[Saved data entries]
■ ■ ■ ■ ■ ■ ■

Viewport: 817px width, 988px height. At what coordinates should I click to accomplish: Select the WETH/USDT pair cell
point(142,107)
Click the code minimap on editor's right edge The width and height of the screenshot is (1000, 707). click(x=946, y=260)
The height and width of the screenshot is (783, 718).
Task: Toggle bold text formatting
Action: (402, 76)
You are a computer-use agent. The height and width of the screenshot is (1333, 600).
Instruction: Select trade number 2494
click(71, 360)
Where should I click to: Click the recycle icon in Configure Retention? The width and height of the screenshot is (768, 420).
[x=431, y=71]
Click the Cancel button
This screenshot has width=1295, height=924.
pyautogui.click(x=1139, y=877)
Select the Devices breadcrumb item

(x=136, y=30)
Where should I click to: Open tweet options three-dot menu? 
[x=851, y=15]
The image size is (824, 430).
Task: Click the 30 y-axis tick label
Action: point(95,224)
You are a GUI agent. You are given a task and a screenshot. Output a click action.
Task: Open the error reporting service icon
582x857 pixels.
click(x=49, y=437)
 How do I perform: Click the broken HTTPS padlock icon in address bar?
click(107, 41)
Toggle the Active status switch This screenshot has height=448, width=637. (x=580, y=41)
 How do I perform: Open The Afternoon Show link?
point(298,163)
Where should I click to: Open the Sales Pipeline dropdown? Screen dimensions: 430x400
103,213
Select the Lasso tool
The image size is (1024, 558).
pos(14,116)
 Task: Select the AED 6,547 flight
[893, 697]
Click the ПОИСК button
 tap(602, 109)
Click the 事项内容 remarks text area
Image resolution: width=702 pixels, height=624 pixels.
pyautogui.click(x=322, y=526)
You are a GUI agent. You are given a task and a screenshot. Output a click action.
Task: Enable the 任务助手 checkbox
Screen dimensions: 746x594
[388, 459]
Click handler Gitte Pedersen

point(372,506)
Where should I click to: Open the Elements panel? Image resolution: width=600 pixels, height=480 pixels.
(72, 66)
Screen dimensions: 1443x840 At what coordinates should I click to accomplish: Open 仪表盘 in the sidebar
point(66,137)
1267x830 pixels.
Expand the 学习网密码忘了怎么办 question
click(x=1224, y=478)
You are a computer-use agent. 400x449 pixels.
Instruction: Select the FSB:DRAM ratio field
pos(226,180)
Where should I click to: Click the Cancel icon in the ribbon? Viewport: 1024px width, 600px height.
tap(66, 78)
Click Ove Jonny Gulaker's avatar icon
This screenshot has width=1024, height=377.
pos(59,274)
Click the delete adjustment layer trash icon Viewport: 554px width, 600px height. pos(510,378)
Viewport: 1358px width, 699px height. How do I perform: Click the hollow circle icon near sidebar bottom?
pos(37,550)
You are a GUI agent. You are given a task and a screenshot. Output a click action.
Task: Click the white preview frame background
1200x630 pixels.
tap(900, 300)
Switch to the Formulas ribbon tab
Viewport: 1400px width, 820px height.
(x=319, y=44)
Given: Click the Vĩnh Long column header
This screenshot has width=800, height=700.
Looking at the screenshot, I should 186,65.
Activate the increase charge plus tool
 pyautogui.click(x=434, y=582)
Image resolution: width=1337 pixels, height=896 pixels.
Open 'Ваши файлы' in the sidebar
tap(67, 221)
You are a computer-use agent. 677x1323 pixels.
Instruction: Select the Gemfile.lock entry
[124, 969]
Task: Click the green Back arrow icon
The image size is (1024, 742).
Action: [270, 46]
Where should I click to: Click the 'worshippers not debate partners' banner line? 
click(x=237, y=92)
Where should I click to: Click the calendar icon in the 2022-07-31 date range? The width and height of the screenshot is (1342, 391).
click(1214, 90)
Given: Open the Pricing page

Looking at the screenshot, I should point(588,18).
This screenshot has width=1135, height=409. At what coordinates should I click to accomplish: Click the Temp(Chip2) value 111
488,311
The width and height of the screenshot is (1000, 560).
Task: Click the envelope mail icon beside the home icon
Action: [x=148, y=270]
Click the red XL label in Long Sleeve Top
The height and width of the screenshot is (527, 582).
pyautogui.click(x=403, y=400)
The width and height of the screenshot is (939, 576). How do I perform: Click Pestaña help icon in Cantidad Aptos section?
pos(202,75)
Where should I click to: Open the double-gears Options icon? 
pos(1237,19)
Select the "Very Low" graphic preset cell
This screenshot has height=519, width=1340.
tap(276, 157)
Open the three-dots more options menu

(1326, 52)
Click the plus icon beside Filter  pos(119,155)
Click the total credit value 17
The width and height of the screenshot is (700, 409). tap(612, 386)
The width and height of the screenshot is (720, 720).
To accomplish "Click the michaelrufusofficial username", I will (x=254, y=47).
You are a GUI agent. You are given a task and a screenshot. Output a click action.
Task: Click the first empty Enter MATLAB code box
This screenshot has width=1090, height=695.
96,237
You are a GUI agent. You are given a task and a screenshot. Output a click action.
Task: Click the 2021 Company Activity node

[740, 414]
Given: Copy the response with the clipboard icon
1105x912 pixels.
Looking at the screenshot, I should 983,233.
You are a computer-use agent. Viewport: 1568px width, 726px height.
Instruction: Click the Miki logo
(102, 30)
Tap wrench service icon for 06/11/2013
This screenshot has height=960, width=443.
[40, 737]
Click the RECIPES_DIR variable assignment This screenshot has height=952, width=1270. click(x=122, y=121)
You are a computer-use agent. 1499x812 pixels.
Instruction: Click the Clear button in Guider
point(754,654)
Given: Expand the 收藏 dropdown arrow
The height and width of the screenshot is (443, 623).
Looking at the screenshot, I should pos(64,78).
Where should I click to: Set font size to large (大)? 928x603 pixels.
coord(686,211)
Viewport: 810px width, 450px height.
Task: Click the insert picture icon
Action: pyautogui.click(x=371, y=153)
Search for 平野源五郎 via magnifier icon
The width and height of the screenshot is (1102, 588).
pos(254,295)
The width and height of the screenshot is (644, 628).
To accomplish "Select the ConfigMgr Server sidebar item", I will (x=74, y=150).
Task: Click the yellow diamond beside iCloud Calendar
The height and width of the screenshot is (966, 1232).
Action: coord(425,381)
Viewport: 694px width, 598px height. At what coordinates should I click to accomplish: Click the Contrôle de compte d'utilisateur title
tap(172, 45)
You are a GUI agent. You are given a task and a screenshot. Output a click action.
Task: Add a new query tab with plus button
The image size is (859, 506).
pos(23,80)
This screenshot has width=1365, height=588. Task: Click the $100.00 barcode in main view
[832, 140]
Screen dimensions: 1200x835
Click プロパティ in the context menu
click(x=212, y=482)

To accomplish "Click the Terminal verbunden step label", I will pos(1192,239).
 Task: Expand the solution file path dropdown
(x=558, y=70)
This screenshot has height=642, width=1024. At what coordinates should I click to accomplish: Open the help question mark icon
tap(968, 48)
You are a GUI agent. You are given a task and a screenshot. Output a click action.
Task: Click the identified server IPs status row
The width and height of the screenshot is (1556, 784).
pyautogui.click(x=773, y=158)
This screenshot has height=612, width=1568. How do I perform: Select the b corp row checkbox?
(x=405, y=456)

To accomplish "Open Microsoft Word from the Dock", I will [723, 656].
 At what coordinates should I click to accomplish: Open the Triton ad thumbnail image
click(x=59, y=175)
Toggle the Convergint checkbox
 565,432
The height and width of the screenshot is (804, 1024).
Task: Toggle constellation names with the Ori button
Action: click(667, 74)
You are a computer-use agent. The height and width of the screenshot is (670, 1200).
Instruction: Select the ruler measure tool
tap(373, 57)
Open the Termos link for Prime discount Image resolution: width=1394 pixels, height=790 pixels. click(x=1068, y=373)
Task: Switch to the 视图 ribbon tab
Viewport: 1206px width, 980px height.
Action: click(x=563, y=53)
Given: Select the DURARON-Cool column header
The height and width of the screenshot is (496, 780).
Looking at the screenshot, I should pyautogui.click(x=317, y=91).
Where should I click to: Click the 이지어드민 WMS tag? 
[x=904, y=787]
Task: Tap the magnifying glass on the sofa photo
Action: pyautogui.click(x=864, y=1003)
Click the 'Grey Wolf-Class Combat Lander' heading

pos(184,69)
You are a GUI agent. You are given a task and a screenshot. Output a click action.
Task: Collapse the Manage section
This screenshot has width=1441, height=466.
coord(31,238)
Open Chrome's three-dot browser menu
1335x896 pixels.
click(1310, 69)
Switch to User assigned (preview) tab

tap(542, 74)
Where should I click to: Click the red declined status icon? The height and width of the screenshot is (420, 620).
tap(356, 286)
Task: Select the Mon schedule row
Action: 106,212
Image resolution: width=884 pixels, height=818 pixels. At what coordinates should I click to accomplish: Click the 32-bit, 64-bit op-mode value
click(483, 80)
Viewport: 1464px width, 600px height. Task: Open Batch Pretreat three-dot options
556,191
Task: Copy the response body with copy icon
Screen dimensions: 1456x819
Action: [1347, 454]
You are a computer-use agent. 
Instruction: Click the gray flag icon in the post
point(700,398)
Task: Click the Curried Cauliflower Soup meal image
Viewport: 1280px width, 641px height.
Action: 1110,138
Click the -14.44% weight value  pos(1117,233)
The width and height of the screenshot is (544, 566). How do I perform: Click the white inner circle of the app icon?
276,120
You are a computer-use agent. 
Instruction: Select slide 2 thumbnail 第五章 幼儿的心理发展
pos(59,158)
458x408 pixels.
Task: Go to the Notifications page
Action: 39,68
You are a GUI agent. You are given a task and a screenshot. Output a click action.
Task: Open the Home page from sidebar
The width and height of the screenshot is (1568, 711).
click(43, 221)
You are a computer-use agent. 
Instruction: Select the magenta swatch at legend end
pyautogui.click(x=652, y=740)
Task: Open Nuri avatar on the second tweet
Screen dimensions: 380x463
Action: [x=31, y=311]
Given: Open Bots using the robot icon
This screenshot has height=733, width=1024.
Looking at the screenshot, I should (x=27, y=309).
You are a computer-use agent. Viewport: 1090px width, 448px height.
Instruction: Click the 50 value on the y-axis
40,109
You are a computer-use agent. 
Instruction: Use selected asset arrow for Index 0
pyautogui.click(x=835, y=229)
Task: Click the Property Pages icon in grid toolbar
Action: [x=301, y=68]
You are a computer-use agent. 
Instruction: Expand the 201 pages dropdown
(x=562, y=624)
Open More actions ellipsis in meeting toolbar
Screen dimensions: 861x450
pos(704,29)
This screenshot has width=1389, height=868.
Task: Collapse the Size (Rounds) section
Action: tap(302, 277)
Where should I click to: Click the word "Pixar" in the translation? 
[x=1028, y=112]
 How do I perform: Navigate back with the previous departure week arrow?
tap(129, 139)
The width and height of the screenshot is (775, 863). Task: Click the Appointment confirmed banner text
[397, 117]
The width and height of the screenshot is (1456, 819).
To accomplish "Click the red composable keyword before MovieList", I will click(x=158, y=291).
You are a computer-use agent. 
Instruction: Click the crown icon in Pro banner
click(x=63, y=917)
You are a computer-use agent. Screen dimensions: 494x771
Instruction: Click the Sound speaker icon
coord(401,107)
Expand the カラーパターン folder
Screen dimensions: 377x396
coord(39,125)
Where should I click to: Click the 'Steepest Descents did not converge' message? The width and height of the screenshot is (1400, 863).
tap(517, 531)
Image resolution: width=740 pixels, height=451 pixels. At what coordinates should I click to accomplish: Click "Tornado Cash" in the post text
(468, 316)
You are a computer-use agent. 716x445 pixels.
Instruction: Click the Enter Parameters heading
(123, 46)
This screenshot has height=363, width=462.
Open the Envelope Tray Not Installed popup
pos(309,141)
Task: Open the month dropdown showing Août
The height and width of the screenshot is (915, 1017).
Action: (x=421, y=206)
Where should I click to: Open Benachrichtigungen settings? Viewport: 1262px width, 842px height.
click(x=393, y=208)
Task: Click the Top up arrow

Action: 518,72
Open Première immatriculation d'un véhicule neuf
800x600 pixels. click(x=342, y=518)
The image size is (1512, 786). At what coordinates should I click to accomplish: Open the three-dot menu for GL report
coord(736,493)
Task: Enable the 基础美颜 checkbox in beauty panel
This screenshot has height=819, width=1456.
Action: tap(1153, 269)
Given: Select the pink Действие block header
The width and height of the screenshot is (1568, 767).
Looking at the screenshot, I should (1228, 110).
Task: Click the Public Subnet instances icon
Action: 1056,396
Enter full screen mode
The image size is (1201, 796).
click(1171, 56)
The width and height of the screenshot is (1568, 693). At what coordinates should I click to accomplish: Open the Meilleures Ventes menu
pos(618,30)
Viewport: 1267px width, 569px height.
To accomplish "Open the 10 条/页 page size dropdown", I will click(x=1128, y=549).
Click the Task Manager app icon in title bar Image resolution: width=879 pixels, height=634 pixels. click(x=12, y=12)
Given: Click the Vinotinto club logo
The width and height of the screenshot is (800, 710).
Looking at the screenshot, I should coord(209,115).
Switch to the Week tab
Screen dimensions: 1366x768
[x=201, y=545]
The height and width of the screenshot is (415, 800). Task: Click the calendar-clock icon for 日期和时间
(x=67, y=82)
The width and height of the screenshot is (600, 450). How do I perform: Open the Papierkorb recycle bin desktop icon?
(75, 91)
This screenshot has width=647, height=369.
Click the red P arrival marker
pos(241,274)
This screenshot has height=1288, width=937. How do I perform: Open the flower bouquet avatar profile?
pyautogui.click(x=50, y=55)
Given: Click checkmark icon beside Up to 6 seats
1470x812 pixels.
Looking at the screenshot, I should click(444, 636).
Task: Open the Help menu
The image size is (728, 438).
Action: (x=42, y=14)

■ ■ ■ ■ ■ ■ ■

Look above for the line holding "Task: Select the AED 6,547 flight". Print it and every line after it, exactly, through the line holding "You are a computer-use agent. 677x1323".

 Task: Select the AED 6,547 flight
[893, 697]
Click the ПОИСК button
 tap(602, 109)
Click the 事项内容 remarks text area
Image resolution: width=702 pixels, height=624 pixels.
pyautogui.click(x=322, y=526)
You are a GUI agent. You are given a task and a screenshot. Output a click action.
Task: Enable the 任务助手 checkbox
Screen dimensions: 746x594
[388, 459]
Click handler Gitte Pedersen

point(372,506)
Where should I click to: Open the Elements panel? Image resolution: width=600 pixels, height=480 pixels.
(72, 66)
Screen dimensions: 1443x840 At what coordinates should I click to accomplish: Open 仪表盘 in the sidebar
point(66,137)
1267x830 pixels.
Expand the 学习网密码忘了怎么办 question
click(x=1224, y=478)
You are a computer-use agent. 400x449 pixels.
Instruction: Select the FSB:DRAM ratio field
pos(226,180)
Where should I click to: Click the Cancel icon in the ribbon? Viewport: 1024px width, 600px height.
tap(66, 78)
Click Ove Jonny Gulaker's avatar icon
This screenshot has width=1024, height=377.
pos(59,274)
Click the delete adjustment layer trash icon Viewport: 554px width, 600px height. pos(510,378)
Viewport: 1358px width, 699px height. How do I perform: Click the hollow circle icon near sidebar bottom?
pos(37,550)
You are a GUI agent. You are given a task and a screenshot. Output a click action.
Task: Click the white preview frame background
1200x630 pixels.
tap(900, 300)
Switch to the Formulas ribbon tab
Viewport: 1400px width, 820px height.
(x=319, y=44)
Given: Click the Vĩnh Long column header
This screenshot has width=800, height=700.
Looking at the screenshot, I should 186,65.
Activate the increase charge plus tool
 pyautogui.click(x=434, y=582)
Image resolution: width=1337 pixels, height=896 pixels.
Open 'Ваши файлы' in the sidebar
tap(67, 221)
You are a computer-use agent. 677x1323 pixels.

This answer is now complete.